··· Given text ···

1. Consider your audience.
I can speak to the person looking at your materials in academia:- Tenure/Tenure-track professor. Depending on the level, an advanced postdoc may also be reading and giving input.
- They are likely short on time and have too many applications to look at.
- They might have had bias training (or similar). But this depends on the university, state, and country.
- Despite bias training, there are still (debatably) less nefarious biases we all have, such as, "do I recognize a collaborator/activity/workshop/reputable mentorship program/university this person is associated with?"
- Even if it is their first time looking at applications, and they are coming in with the best intentions, they will very quickly train themselves to look for what they consider vital information and tune out everything else.
2. Be brief, be specific.
Much of this item is related to the "overworked professor" trope, and its natural conclusion: they will train themselves to skim past anything that looks like fluff or filler. Even if the reader isn't overworked, being able to communicate your expertise concisely and effectively is a large part of what makes you an impressive candidate. I would suggest no more than two sentences on any one item.3. Avoid cliches. Bend the rules.

···

_List of tasks_:
**A)** Write out the part of the advice on academic application materials starting with "- Even if it" and going on through "Bend the rules.".
**B)** Answer these from the advice on academic application materials:
(i) Depending on the level, who besides a tenure or tenure-track professor may also read the materials and give input?
(ii) What three things does bias training depend on?
(iii) At most how many sentences are suggested for any one item?
**C)** Continue the advice on academic application materials from its last line.

··· Provided material ···

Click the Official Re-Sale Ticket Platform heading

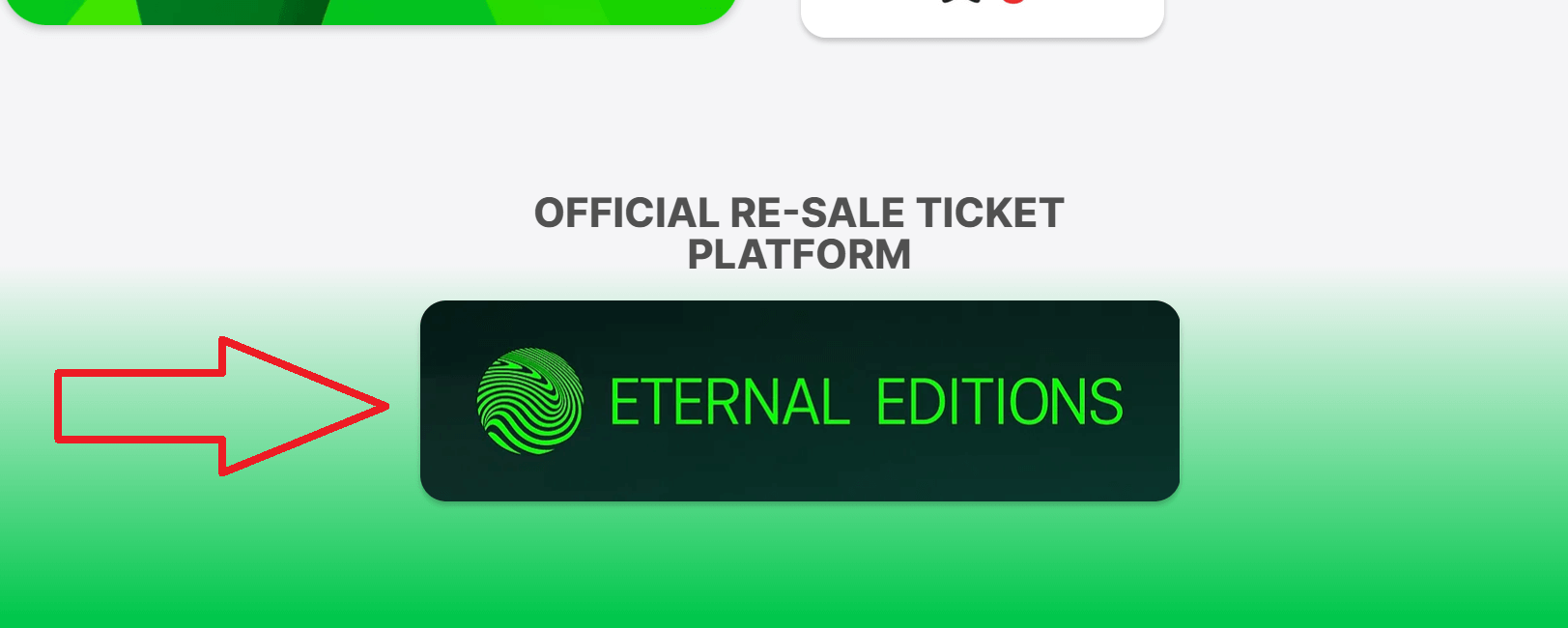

···

_Expected responses_:
**A)**
- Even if it is their first time looking at applications, and they are coming in with the best intentions, they will very quickly train themselves to look for what they consider vital information and tune out everything else.
2. Be brief, be specific.
Much of this item is related to the "overworked professor" trope, and its natural conclusion: they will train themselves to skim past anything that looks like fluff or filler. Even if the reader isn't overworked, being able to communicate your expertise concisely and effectively is a large part of what makes you an impressive candidate. I would suggest no more than two sentences on any one item.3. Avoid cliches. Bend the rules.

**B)**
(i) An advanced postdoc.
(ii) The university, state, and country.
(iii) Two sentences.

**C)**
You need to stand out. If it feels like you're putting in verbiage, sections, etc, that feel pointless, ask yourself why (here, avoiding cliches aligns with being brief). If you are still building your confidence, and not sure if you are deleting something vital, ask a mentor.In bending the rules, know that unless an application says something like, "you may not include images" or "up to 2 pages" or "up to 2MB," be brave in expressing yourself in your CV! Even moreso for your other application materials! For example...
- Why not throw out the template entirely and format it yourself (if you have other things you want to procrastinate on, even better!)
- If you're an artist, why not border your CV with hand-drawn art? Vines and flowers? Sweet mathematical nothings?
- Why not include images of yourself; presenting, doing outreach events, etc?
- What about reordering sections and "cutting to the chase" if the position you're applying to is clearly seeking a very specific skillset?
Specific recommendations.
Finally, I'll give some more specific recommendations. Know that they're based on the principles above. Most of them aren't controversial.- Ordering. Chronological events are all in reverse chronological order (most recent things first).
- Ordering, part 2. Typically an "Education" comes first
(if you have a thesis, include the title and advisor's name).
Then, what follows
depends on the type of academic job. You can play with the details
for as long as you want, but it generally
boils down to
Research related → Teaching/mentoring related → Miscif it is a research internship or job at an R1 university (see US map — generally, universities granting PhDs) orTeaching/mentoring related → Research related → Miscif it is a Primarily Undergraduate Institution, private liberal arts college, etc., where your main expectation is either to some mix of teaching and mentorship of non-PhDs.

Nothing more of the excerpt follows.